But that assumes that there was something golden there to tarnish, for starters. For some reason, 1979's The In-Laws -- in which conniving, fast-talking Peter Falk and nebbishy, ill-tempered Alan Arkin play mismatched fathers of soon-to-be-married children -- survives as a beloved comedy; most likely, because those who adore it haven't seen it in two decades. When viewed today, the Arthur Hiller-directed film plays like most action comedies made in that decade -- sluggish and crude, like a drunk trying too hard to entertain. A few moments endure, chief among them a scene in which CIA operative Falk orders dentist Arkin to "serpentine" his way through a hail of bullets, but its grins rarely burgeon into bigger giggles. The In-Laws begs for a laugh track; its update, chromed and polished for a new millennium, goes one worse: It merely begs for a laugh.
Apologists for the first model will undoubtedly insist that the 2003 version gets it all wrong; they would be right, but for all the wrong reasons. There will be some who like this cover version better, because it's bigger, louder, faster, more expensive-looking -- hey, at least it looks like a Hollywood movie. Yet The In-Laws doesn't work on so many levels that to explain why would take more effort than the filmmakers put into their movie. It's something Jerry Bruckheimer might have made, had he not beaten himself to the sucker-punch with Bad Company, itself a self-parody; The In-Laws even opens with a bloody assassination and a Bruckheimer-like car chase, lazily scored to Wings' "Live and Let Die." (The filmmakers can't ever decide from whom they're stealing, so they pick everyone's pockets.) Fleshed out by abundant gay jokes and Candice Bergen once more reduced to the sound of fingernails scraping a chalkboard, The In-Laws plays like a midseason replacement series; it even has the built-in perennial cliffhanger of a wedding in peril.

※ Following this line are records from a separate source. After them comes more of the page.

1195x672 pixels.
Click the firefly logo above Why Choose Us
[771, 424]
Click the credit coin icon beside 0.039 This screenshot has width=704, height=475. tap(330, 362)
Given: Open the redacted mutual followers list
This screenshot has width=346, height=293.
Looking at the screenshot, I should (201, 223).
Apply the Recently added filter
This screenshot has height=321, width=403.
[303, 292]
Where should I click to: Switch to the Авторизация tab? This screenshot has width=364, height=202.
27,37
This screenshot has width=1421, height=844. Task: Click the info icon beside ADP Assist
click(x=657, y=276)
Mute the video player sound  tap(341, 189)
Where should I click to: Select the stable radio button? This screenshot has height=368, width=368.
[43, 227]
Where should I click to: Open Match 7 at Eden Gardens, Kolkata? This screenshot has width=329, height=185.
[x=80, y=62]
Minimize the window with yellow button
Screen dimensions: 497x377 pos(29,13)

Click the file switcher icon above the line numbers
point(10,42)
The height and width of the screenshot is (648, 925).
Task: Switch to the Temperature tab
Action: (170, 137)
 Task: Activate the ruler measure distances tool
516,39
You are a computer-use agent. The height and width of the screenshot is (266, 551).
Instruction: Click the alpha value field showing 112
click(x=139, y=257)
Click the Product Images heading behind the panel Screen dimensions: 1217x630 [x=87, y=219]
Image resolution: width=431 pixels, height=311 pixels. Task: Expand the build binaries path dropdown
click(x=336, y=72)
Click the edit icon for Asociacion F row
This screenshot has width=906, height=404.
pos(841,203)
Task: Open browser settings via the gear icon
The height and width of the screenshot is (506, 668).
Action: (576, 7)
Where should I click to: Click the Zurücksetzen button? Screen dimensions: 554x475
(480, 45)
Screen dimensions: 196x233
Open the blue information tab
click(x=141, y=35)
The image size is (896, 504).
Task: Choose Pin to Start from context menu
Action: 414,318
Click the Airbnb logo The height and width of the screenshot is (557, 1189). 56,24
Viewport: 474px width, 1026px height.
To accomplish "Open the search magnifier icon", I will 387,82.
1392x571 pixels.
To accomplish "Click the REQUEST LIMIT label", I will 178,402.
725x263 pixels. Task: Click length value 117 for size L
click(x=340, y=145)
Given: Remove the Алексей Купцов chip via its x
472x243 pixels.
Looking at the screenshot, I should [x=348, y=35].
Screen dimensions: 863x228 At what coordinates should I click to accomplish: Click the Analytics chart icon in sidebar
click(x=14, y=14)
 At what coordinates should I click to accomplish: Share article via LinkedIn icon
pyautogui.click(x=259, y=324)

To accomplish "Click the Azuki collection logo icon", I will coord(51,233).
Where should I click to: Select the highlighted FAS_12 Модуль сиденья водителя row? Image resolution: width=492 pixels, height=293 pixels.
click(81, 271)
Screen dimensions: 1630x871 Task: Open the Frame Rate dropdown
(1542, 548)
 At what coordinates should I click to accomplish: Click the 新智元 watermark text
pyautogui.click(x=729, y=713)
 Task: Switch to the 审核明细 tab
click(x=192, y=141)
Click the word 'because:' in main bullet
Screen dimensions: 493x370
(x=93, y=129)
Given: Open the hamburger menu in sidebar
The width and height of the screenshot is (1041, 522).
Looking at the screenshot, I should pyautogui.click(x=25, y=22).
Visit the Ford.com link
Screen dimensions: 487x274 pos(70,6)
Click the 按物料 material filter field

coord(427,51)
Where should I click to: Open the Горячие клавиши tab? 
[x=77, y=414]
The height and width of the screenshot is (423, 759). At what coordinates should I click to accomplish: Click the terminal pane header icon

With Michael Douglas in the Falk role and Albert Brooks in the Arkin part, this contemporary In-Laws takes from Andrew Bergman's original screenplay enough for it to merit being labeled a remake, despite what producers have insisted. Writer Nat Mauldin and director Andrew Fleming (Dick) have gone bigger (currency-manufacturing plates stolen from the Federal Reserve have morphed into a killer submarine . . . in the Great Lakes) and broader (Brooks, as foot doctor Jerry Peyser, dons a thong, hops in a hot tub, and shares a man-on-man kiss, all in the span of a few seconds). They drench their version in so much slapstick, hoping to disguise the paucity of wit. Still, it winds up like all Hollywood comedies these days -- merely resembling something funny.